For related cool-season crops, see our container gardening for beginners guide and herb garden indoor vs outdoor article.
Frequently asked questions
What is the right cutting height for cut and come again lettuce?+
Cut at 1.5 to 2 inches above the soil with sharp scissors. Cut higher and you leave too much old leaf that turns bitter. Cut lower and you damage the crown and the patch never recovers. Two inches is the practical sweet spot we landed on across two seasons of testing.

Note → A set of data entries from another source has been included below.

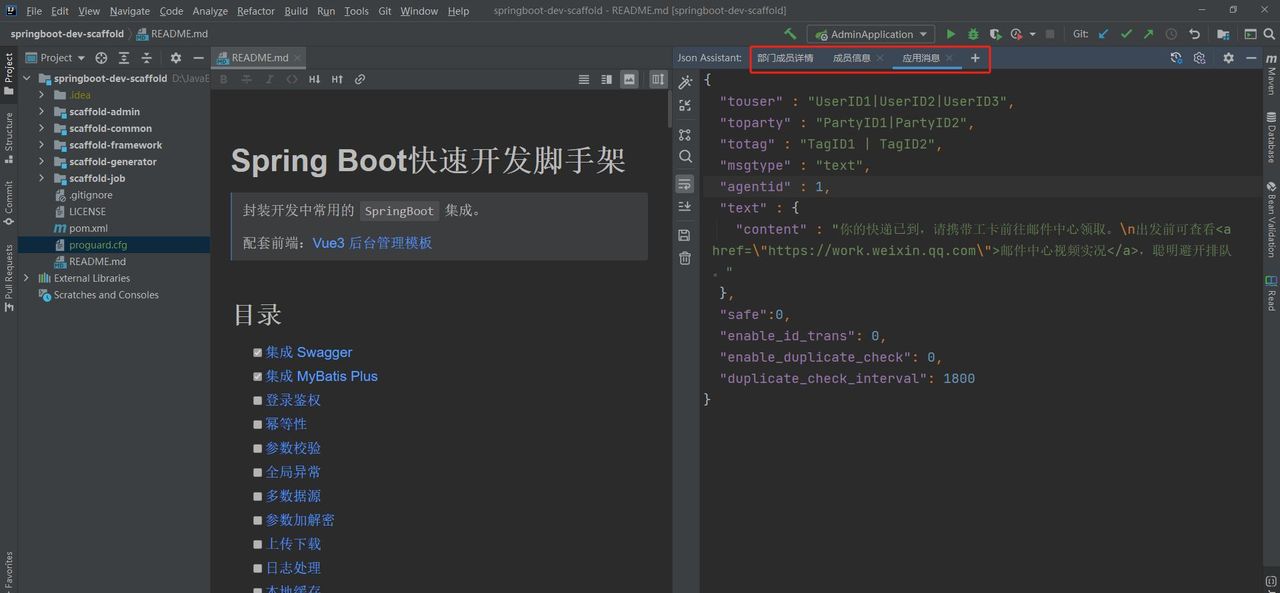
Task: Open the AdminApplication run configuration dropdown
Action: [x=870, y=33]
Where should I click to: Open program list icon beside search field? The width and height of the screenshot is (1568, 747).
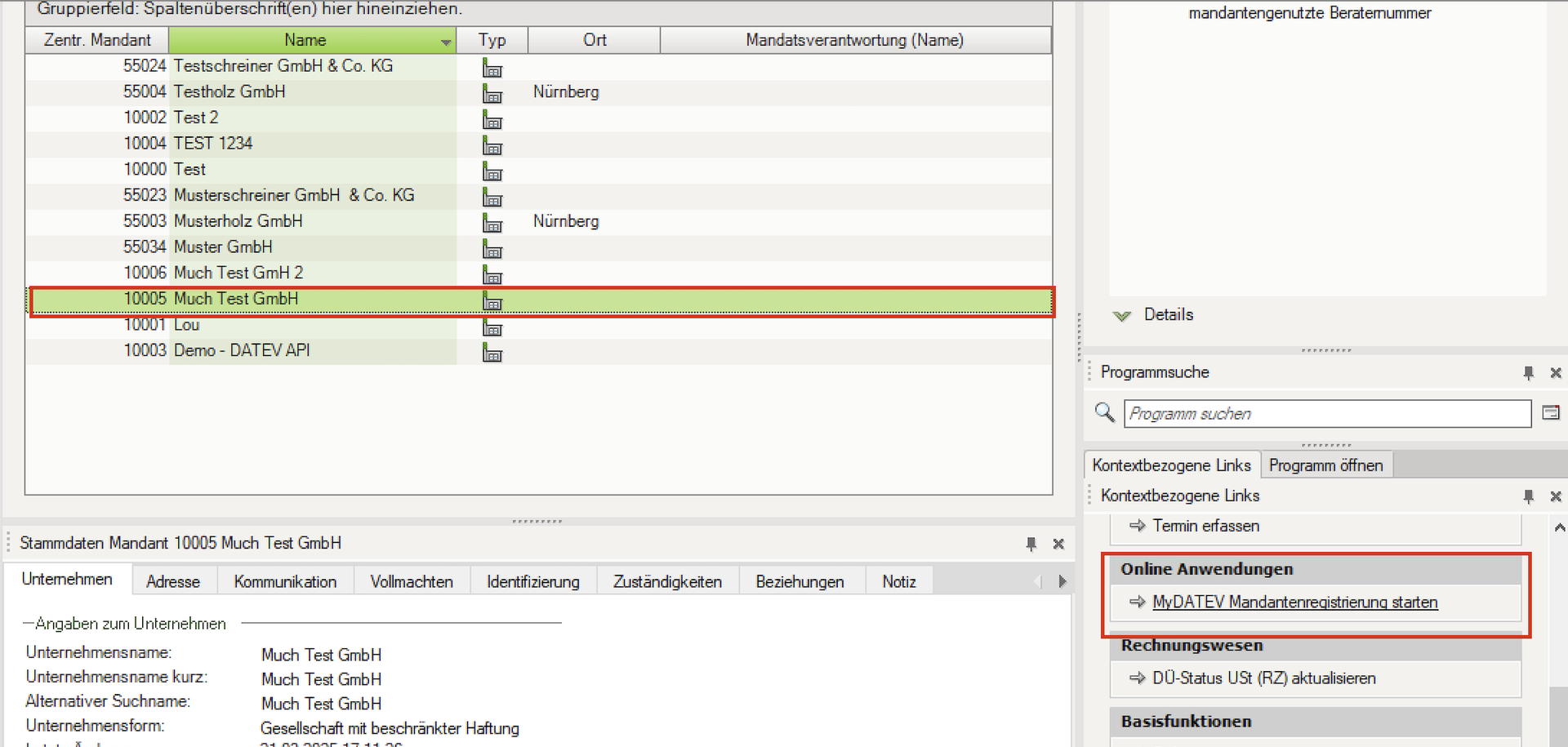(x=1550, y=413)
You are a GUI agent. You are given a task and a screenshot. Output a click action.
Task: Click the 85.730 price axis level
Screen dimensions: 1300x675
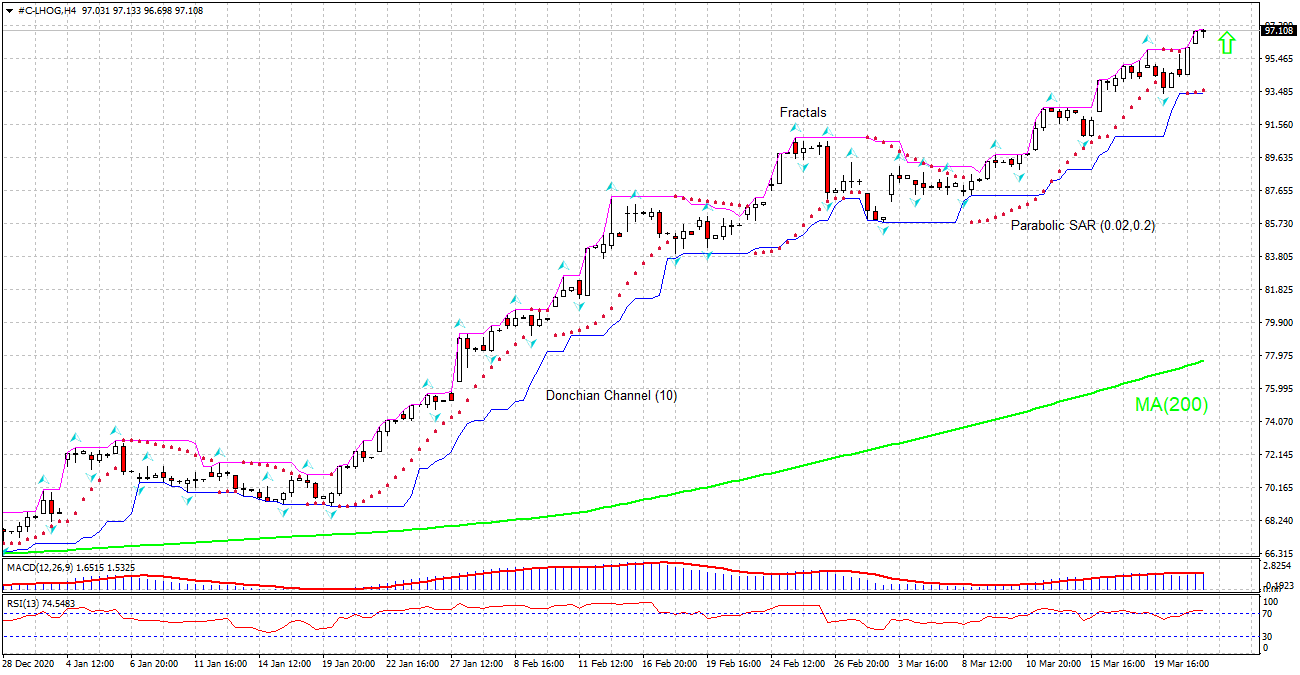pyautogui.click(x=1279, y=224)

Cut and come again vs full-head lettuce: which produces more food?+
Cut and come again wins on total volume from a small footprint over a 10 to 12 week window. Full heads win on yield per individual plant if you only get to harvest once. For a 4x4 bed feeding two adults, cut and come again gave us about 8 to 10 lbs of salad over the season versus 5 to 6 lbs of full heads at a single harvest.
Which lettuce varieties regrow best?+
Loose-leaf and oak leaf types regrow reliably. Black Seeded Simpson, Red Sails, Salad Bowl, and most prepackaged Mesclun or Spring Mix blends are all strong. Avoid butterhead and crisphead types for cut and come again. They form a tight central crown that does not produce new outer leaves cleanly after cutting.
When does cut and come again stop working in summer?+
When daytime highs stay above 75 F for more than a few days in a row, the lettuce bolts (sends up a flower stalk) and the leaves turn bitter. In Zone 6b that is typically late June. The fix is a fall planting from mid-August onward for a second harvest window. Trying to push through July rarely works without significant shade.
Do I need to feed lettuce between cuts?+
Light feeding helps. A diluted fish emulsion (1 tablespoon per gallon) watered in after each cut speeds regrowth by 3 to 5 days and produces fuller second and third harvests. Heavy feeding produces lush soft leaves that wilt faster after harvest. Light and frequent beats heavy and rare.